● **Exercise directions**: Please list each line in the records below that contains the word "bottom", copying every such line in full.

● **Dataset rows**:
* begin *

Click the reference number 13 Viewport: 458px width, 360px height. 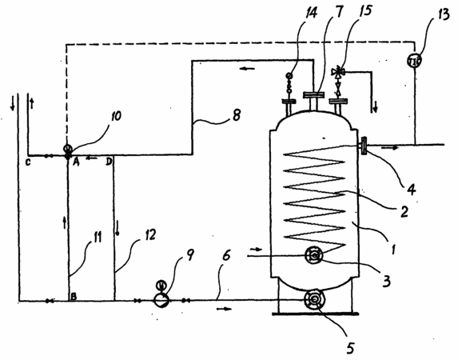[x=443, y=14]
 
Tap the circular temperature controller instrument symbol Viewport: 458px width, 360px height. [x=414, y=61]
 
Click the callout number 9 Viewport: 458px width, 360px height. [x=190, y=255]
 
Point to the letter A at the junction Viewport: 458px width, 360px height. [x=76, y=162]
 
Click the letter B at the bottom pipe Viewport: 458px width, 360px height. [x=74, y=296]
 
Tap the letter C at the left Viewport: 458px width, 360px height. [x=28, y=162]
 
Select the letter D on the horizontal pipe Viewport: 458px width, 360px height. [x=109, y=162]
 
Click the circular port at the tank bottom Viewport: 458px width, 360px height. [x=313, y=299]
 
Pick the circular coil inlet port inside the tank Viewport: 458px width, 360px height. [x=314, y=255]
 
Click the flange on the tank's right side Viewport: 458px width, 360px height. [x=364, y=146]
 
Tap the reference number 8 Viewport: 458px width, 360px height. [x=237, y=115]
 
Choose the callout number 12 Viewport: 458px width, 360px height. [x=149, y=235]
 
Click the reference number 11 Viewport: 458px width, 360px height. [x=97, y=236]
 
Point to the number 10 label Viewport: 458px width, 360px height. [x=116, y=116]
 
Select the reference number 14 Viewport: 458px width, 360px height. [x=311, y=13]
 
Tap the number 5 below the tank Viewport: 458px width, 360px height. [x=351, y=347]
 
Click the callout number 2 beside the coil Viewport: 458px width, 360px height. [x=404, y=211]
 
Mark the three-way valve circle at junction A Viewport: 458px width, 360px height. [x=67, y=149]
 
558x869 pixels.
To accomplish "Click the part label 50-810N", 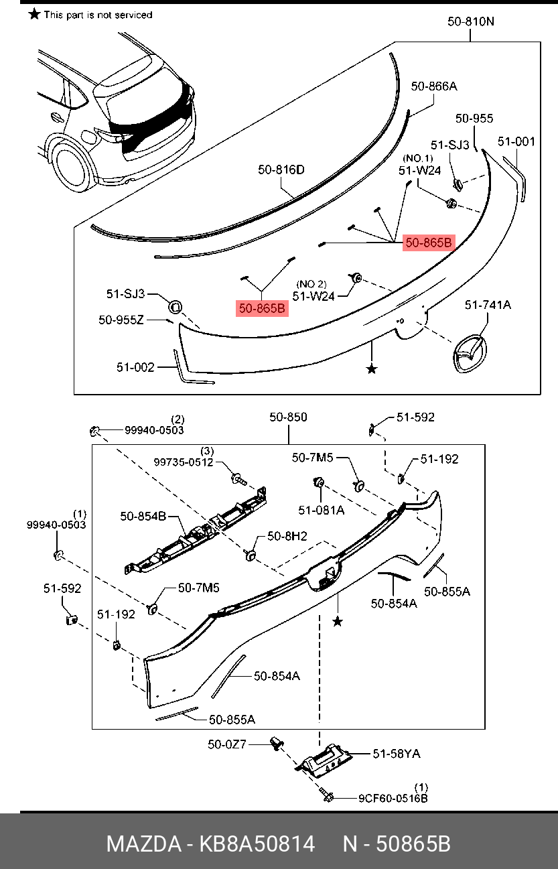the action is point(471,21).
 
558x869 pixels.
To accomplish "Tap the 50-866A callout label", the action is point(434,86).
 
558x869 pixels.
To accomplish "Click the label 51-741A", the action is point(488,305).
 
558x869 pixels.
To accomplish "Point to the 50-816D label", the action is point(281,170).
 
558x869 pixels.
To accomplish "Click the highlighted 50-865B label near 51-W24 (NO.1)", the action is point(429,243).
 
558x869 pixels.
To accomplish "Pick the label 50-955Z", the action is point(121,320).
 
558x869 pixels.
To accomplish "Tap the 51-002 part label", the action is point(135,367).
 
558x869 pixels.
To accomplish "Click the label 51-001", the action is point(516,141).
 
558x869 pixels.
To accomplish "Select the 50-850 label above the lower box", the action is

* end *

● **Exercise answer**:
Click the letter B at the bottom pipe Viewport: 458px width, 360px height. [x=74, y=296]
Click the circular port at the tank bottom Viewport: 458px width, 360px height. [x=313, y=299]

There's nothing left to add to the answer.